Aussitôt la femme embraie sur son métier, son fonctionnement, expliquant ainsi la fameuse classification décimale de Dewey (cf. le titre du livre). Puis elle s'échappe dans de nombreuses digressions, ses réflexions deviennent acerbes, elle ne supporte pas ses collègues, elle vilipende la direction, trouve qu'ils ont mauvais goût, elle est frustrée d'être au sous-sol, rayon géographie, elle aurait préféré l'histoire.

Et puis, elle se sent transparente, inexistante, elle fait partie des murs, même les rares lecteurs qui descendent jusqu'à elle ne lui prêtent aucune attention, elle soupire, elle grince des dents, parfois elle se venge, elle fait aussi une fixation sur un certain Martin. Sauf que tout ceci ne la console pas de sa détresse. En gros, elle ne trouve aucun épanouissement dans son travail, elle le sait, et nous aussi. A peine les premières pages lues, on le ressent tout de suite.
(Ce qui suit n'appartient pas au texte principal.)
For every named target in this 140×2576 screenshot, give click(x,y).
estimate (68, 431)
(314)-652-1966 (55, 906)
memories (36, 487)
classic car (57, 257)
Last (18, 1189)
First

Ce petit livre m'a donc semblé déconcertant, très amer et un peu lassant. Son flot de paroles, qui apparaît comme un gros bloc interminable et sans chapitre, a été pour moi un enfermement, c'est étouffant, tour à tour usant et agaçant. Je me suis sentie totalement étrangère au désarroi de la bibliothécaire, sa hargne contre le monde extérieur a fini par me gonfler, je n'ai jamais trouvé ça piquant, ou acide, ou drôle. Tant pis.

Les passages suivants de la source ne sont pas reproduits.